## Problem to work on
Search the records for the string "height" and report how many lines contain it, with nothing else.

## Material shown
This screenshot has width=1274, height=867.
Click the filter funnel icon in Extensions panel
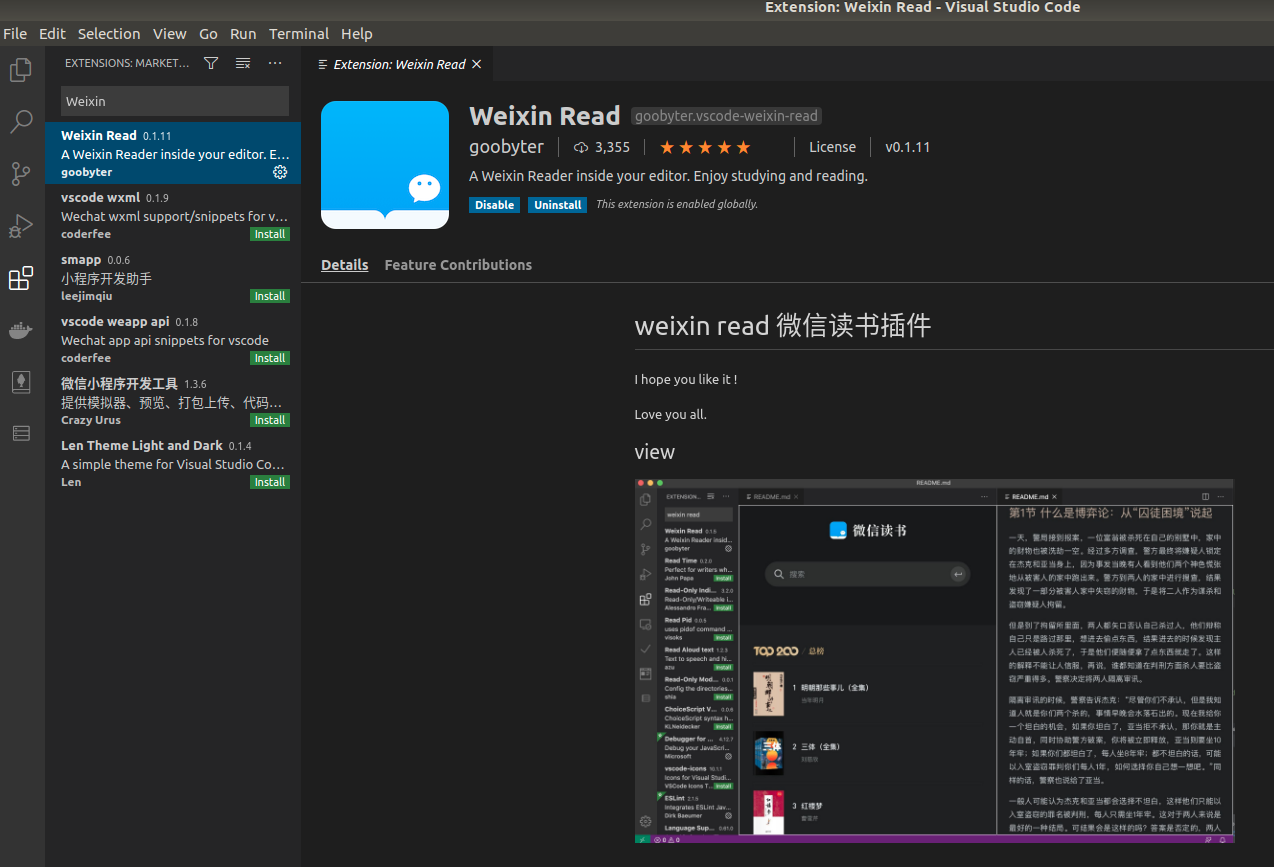click(x=210, y=63)
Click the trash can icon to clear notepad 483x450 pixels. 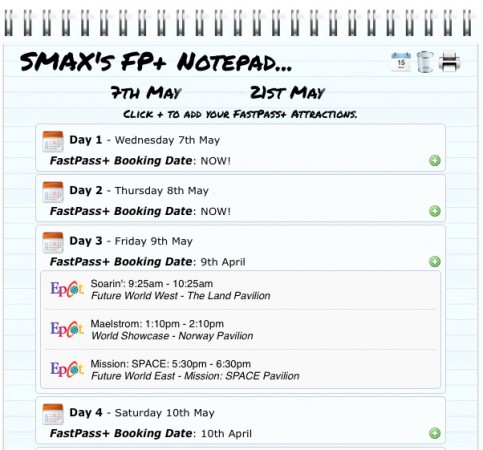point(425,62)
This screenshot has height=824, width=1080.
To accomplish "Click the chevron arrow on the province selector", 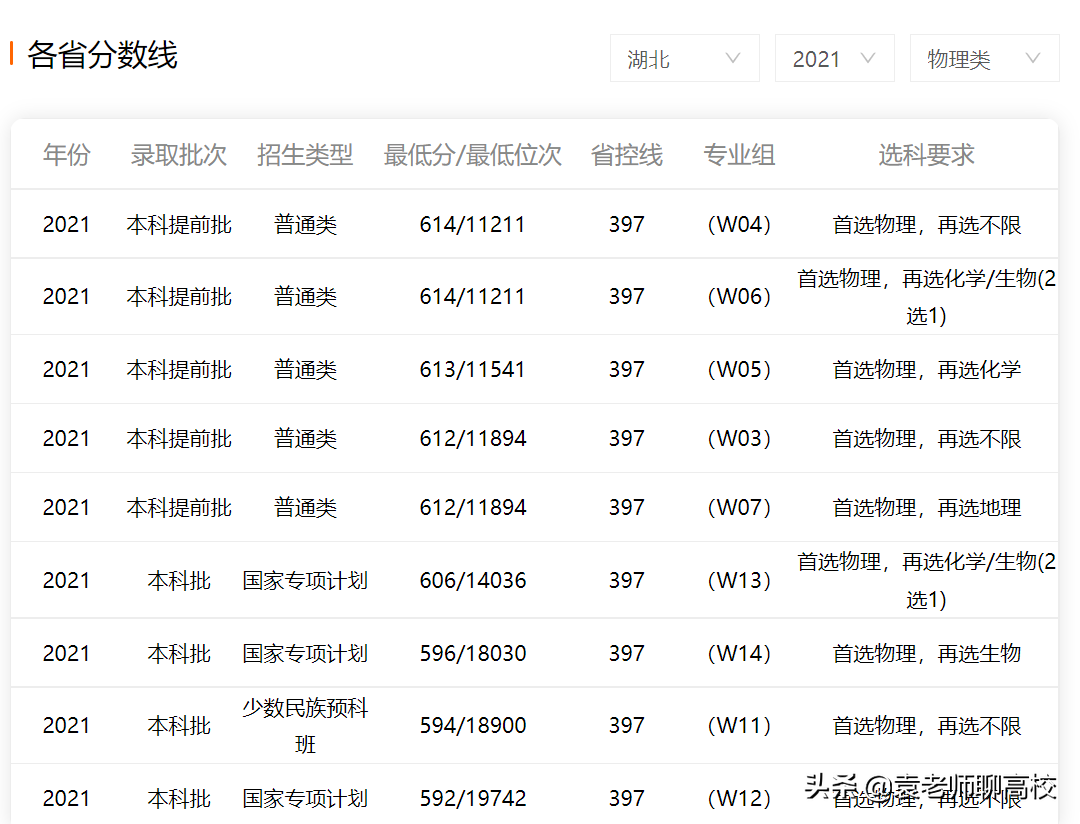I will point(733,58).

## Answer box
2